Luego entendí de dónde venía su fuerza. Su madre, mi suegra, se educó en la Universidad mientras las criaba a ella y a su hermana, y luego se siguió educando mientras ellas crecían y por eso para ellas resultó absolutamente natural ir a la Universidad. Sí. Hay algo que iguala a mi madre y a mi suegra pese a sus diferentes orígenes y grados de instrucción, y es que ambas serían tremendas “terroristas de sus nietos” si eso fuese necesario. Felizmente no lo es. Mis pequeños han abierto los ojos al mundo viendo mujeres fuertes y admirables, como su madre, sus tías y sus abuelas, para quienes la educación y la equidad entre hombres y mujeres es central.

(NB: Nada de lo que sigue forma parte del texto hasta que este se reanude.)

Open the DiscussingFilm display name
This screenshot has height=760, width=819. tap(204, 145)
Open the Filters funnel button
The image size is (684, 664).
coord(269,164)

A todas ellas, a Maura y a Mariana, a Susana y Rocío, a Patricia y Lucía, a todas las maravillosas colegas que escriben una literatura que nos supera y nos ilumina, y seguramente también a la presencia de Andrea, esa mujer que ya en el año de 1930 quería que sus hijas mujeres no solo lavaran platos, un reconocimiento en este día en que no hay nada que celebrar pero sí un compromiso que refrendar: Aspirar a que en algún momento el ideal de que hombres y mujeres tengan las mismas oportunidades y horizontes no sea considerado ya, en ningún sentido, un acto de terror.
Lima, 08 de marzo de 2021
[1] Una candidata al congreso declaró que si a las mujeres se les “enseña que lo que menos importa es ser madre”, se estarían “convirtiendo en una abuela terrorista de sus nietos”.